Gold and silver prices advanced for the third week running to finish just under multi-month highs. Gold ended $5 (0.4%) higher, while silver tacked on a full 50 cents (2.8%). As a result of silver’s outperformance, the silver/gold price ratio tightened in by one and a half points to just over 68.5 to 1, at the low end of a fairly tight trading range that has extended for years, but still very much within that range. I’m starting to think silver is vastly overvalued relative to gold on a long term basis – there, I just got April Fools’ Day out of the way.

There were two main highlights to the week’s key precious metals features, the significant and (mostly) expected changes in the new Commitments of Traders (COT) Report for gold and silver and the quite unexpected and extraordinary developments in the COMEX-approved silver warehouses. I’ll stick to the usual format and deal with COMEX silver warehouse matters first.

The turnover or physical movement of metal brought into or taken out from the COMEX-approved silver warehouses increased this week to the 5 million oz level, even as total inventories remained at 190.2 million, unchanged from a week ago, but still at a two decade high. I hope you see the regular pattern – big movement, little net change. Included in this week’s COMEX warehouse physical silver movement was an early week addition of a 480,000 oz deposit in the JPMorgan warehouse, followed by yesterday’s 1.8 million oz withdrawal from that same warehouse. As a result, the total holdings in the JPM warehouse now total 92.2 million oz.

**INFORMATION PROVIDED:**

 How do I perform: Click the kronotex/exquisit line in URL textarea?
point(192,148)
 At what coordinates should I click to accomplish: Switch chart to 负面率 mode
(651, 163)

**THE TASKS:**
1. In the precious metals commentary, what do total inventories in the COMEX-approved silver warehouses stand at?
2. Return the passage from the precious metals commentary starting at "The turnover or" and ending at "92.2 million oz.".

**SOLUTIONS TO THE PROBLEMS:**
1. 190.2 million ounces, unchanged from a week earlier.

2.
The turnover or physical movement of metal brought into or taken out from the COMEX-approved silver warehouses increased this week to the 5 million oz level, even as total inventories remained at 190.2 million, unchanged from a week ago, but still at a two decade high. I hope you see the regular pattern – big movement, little net change. Included in this week’s COMEX warehouse physical silver movement was an early week addition of a 480,000 oz deposit in the JPMorgan warehouse, followed by yesterday’s 1.8 million oz withdrawal from that same warehouse. As a result, the total holdings in the JPM warehouse now total 92.2 million oz.